GENERAL ACHA: HABIA DESAPARECIDO EL LUNES

El joven de 17 años que era buscado desde hacía dos días en General Acha apareció muerto en un baldío cercano a la casa de sus abuelos donde vivía. Fuentes policiales revelaron ayer a LA ARENA que el fallecimiento sería producto de una autoagresión con un arma larga que tenía la familia.
El segundo jefe de la Regional III, comisario Sergio Figueroa, informó que “la situación comenzó a desencadenarse en la tarde del lunes cuando el jovencito se ausentó de la casa de sus abuelos con quienes vive desde niño. Cuando llegó la noche la familia se preocupó porque hasta tarde, cuando se durmieron, el chico no había regresado incurriendo en una actitud que no era normal porque cuando se ausentaba a lo de sus amigos siempre avisaba”.
A la mañana, cuando la abuela se levantó para prepararle el desayuno, advirtió que su nieto no había regresado porque allí estaban sus útiles escolares. La mujer, desesperada, de inmediato llamó a la policía. “Ahí nos enteramos de lo que pasaba”, dijo Figueroa.
La policía comenzó entonces una búsqueda “como se hace normalmente en estos casos”, visitando la casa de los amigos y familiares, consultado en los lugares que solía frecuentar. Pero en la tarde del lunes el abuelo aportó a la policía un dato que hizo variar el enfoque de investigación: notó que de un galponcito faltaba un fusil calibre 7,62.
“Esta información nos hizo abordar otras hipótesis por lo que convocamos a la Sección Canes.
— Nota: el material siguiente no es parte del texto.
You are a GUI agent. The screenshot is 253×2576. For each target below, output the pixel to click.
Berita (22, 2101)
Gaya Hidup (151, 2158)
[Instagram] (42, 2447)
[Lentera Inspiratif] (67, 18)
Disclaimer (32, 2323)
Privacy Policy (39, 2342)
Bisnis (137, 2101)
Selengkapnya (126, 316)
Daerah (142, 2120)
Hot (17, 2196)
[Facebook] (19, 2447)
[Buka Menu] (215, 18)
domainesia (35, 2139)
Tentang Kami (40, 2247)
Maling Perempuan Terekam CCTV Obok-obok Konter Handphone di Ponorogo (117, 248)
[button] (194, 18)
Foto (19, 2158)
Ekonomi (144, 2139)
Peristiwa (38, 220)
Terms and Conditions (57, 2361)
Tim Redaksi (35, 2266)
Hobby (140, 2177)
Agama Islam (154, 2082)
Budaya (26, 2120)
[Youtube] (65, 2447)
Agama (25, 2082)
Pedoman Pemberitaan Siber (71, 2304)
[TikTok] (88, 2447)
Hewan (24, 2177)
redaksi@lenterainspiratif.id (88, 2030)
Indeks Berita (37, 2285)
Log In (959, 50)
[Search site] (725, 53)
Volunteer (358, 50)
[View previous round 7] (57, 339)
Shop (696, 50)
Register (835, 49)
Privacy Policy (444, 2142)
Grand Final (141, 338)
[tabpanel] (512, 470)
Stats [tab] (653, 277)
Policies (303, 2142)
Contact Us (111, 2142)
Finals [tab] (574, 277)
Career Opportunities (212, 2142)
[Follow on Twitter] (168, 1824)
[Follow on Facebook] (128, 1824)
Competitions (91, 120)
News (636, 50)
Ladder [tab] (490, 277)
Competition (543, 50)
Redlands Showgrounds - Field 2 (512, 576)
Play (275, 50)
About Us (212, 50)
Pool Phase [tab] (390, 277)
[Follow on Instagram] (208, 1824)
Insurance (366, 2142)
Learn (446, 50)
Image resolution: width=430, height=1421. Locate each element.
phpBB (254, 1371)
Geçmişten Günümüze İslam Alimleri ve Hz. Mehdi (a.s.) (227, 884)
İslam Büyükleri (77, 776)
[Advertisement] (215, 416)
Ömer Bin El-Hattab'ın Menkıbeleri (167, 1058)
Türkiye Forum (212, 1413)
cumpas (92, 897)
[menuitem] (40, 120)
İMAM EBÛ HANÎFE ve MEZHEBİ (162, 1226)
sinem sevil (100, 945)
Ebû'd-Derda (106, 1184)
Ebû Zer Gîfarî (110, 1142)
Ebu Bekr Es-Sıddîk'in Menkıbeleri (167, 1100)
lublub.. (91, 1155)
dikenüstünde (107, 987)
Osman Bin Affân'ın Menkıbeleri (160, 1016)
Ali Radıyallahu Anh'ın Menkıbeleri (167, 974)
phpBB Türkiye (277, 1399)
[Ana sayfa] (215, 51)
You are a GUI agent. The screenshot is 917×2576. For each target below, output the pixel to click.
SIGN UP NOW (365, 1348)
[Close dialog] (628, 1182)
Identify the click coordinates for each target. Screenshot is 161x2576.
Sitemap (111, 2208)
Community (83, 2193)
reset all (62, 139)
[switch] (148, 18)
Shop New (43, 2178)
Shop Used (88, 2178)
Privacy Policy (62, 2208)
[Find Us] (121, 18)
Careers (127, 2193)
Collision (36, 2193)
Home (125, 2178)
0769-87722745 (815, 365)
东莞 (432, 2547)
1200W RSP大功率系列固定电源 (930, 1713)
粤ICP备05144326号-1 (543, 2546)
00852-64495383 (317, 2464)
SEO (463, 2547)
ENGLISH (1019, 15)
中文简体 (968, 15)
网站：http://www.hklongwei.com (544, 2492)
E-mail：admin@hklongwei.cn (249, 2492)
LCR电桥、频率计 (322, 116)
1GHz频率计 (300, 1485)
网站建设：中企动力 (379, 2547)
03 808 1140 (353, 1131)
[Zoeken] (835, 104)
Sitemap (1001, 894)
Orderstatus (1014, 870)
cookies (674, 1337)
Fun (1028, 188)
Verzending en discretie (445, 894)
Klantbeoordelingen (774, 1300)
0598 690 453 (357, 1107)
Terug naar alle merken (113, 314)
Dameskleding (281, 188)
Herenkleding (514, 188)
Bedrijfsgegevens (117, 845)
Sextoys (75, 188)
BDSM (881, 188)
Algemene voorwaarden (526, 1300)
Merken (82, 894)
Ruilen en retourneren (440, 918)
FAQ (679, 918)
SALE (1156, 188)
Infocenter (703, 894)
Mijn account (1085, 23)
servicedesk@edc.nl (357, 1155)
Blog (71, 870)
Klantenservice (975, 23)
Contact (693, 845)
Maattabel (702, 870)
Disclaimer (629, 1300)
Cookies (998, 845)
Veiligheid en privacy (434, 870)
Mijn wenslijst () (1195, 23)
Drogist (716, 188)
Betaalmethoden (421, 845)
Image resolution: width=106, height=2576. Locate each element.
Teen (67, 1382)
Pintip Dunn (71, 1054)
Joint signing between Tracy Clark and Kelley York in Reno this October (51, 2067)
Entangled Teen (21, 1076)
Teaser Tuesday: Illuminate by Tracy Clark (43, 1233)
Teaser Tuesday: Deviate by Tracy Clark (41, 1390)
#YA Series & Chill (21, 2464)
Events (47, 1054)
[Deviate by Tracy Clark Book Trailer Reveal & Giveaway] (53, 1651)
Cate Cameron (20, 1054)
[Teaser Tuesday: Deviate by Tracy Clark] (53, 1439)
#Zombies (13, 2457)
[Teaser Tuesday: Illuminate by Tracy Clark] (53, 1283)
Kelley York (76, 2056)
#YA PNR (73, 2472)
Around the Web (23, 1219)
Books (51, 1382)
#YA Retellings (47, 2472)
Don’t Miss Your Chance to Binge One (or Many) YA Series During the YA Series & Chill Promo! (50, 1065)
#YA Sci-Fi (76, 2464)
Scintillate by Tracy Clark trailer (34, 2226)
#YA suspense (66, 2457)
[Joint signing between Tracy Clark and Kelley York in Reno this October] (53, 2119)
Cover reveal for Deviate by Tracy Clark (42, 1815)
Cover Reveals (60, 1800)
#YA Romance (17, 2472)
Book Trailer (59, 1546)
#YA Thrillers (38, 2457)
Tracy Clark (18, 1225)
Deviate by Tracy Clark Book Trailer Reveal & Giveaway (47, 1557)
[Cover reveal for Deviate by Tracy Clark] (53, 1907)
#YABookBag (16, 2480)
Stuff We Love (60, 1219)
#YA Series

Enseguida comenzamos a rastrear la zona con dos canes, lamentablemente los rastros se cortaban y así trabajamos hasta las 3. Por la mañana de hoy (por ayer) reiniciamos la búsqueda. Los perros marcaban varios lugares baldíos cerca de la casa familiar, y fue así que en uno de ellos, a 60 ó 70 metros de su casa, lo encontramos lamentablemente fallecido”, agregó Figueroa.

Herida de bala.
La policía confirmó que el cuerpo presentaba una herida de bala, aparentemente del fusil que encontraron en el lugar, un baldío de los varios cercanos entre las calles General Roca, Farías y la ruta nacional 152, en el noroeste de General Acha.
Fuentes consultadas señalaron que el jovencito se había criado con sus abuelos y que cursaba el secundario. Era un chico con muchos amigos que hacía deportes, especialmente fútbol. También practicaba tiro al blanco en el marco de actividades del Club de Caza de Quehué. “Tenía una vida absolutamente normal. Los abuelos están destrozados”, indicó un allegado.
La investigación judicial del caso está en manos de la fiscalía de General Acha. Asimismo, tras el hallazgo del cuerpo convocaron a personal de Criminalística a los fines de cumplir con los protocolos periciales.